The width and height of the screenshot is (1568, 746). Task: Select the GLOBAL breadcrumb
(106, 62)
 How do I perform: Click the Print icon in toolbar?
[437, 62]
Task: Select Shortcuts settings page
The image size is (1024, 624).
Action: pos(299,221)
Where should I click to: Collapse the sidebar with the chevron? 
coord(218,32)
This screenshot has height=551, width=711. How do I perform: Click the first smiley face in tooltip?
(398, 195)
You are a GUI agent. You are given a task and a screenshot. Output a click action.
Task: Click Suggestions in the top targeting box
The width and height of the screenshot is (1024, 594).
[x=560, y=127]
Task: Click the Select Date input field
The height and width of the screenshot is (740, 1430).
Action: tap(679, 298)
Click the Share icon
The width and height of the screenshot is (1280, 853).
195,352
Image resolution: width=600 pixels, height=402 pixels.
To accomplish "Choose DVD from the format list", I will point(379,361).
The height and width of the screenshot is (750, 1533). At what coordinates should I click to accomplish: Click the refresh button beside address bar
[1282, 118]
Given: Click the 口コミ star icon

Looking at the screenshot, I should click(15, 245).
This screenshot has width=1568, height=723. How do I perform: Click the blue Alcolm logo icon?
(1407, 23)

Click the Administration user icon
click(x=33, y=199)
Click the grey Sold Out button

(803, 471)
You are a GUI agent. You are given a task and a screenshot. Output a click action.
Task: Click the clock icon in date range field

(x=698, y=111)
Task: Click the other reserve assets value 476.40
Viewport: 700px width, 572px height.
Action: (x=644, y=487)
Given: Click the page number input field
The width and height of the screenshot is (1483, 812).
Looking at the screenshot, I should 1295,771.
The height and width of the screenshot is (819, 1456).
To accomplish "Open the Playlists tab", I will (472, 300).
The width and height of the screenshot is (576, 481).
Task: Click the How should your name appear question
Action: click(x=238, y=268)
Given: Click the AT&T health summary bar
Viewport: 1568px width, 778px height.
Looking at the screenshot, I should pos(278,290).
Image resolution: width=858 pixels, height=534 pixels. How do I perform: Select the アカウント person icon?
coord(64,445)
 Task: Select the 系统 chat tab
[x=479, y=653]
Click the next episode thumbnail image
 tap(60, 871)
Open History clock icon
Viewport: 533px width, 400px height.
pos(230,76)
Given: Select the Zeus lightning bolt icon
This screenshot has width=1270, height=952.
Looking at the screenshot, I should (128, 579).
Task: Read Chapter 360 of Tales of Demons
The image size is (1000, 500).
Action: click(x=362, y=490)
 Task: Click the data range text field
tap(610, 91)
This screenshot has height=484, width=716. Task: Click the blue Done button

○ ○ ○ ○

Rewrite all of the lines above, replacing every "icon" with "symbol" and leaving everything else unchanged.

The width and height of the screenshot is (1568, 746). Task: Select the GLOBAL breadcrumb
(106, 62)
 How do I perform: Click the Print symbol in toolbar?
[437, 62]
Task: Select Shortcuts settings page
The image size is (1024, 624).
Action: pos(299,221)
Where should I click to: Collapse the sidebar with the chevron? 
coord(218,32)
This screenshot has height=551, width=711. How do I perform: Click the first smiley face in tooltip?
(398, 195)
You are a GUI agent. You are given a task and a screenshot. Output a click action.
Task: Click Suggestions in the top targeting box
The width and height of the screenshot is (1024, 594).
[x=560, y=127]
Task: Click the Select Date input field
The height and width of the screenshot is (740, 1430).
Action: tap(679, 298)
Click the Share symbol
The width and height of the screenshot is (1280, 853).
195,352
Image resolution: width=600 pixels, height=402 pixels.
To accomplish "Choose DVD from the format list", I will point(379,361).
The height and width of the screenshot is (750, 1533). At what coordinates should I click to accomplish: Click the refresh button beside address bar
[1282, 118]
Given: Click the 口コミ star symbol

Looking at the screenshot, I should click(15, 245).
This screenshot has width=1568, height=723. How do I perform: Click the blue Alcolm logo symbol?
(1407, 23)

Click the Administration user symbol
click(x=33, y=199)
Click the grey Sold Out button

(803, 471)
You are a GUI agent. You are given a task and a screenshot. Output a click action.
Task: Click the clock symbol in date range field

(x=698, y=111)
Task: Click the other reserve assets value 476.40
Viewport: 700px width, 572px height.
Action: (x=644, y=487)
Given: Click the page number input field
The width and height of the screenshot is (1483, 812).
Looking at the screenshot, I should 1295,771.
The height and width of the screenshot is (819, 1456).
To accomplish "Open the Playlists tab", I will (472, 300).
The width and height of the screenshot is (576, 481).
Task: Click the How should your name appear question
Action: click(x=238, y=268)
Given: Click the AT&T health summary bar
Viewport: 1568px width, 778px height.
Looking at the screenshot, I should pos(278,290).
Image resolution: width=858 pixels, height=534 pixels. How do I perform: Select the アカウント person symbol?
coord(64,445)
 Task: Select the 系统 chat tab
[x=479, y=653]
Click the next episode thumbnail image
 tap(60, 871)
Open History clock symbol
Viewport: 533px width, 400px height.
pos(230,76)
Given: Select the Zeus lightning bolt symbol
This screenshot has width=1270, height=952.
Looking at the screenshot, I should (128, 579).
Task: Read Chapter 360 of Tales of Demons
The image size is (1000, 500).
Action: click(x=362, y=490)
 Task: Click the data range text field
tap(610, 91)
This screenshot has height=484, width=716. Task: Click the blue Done button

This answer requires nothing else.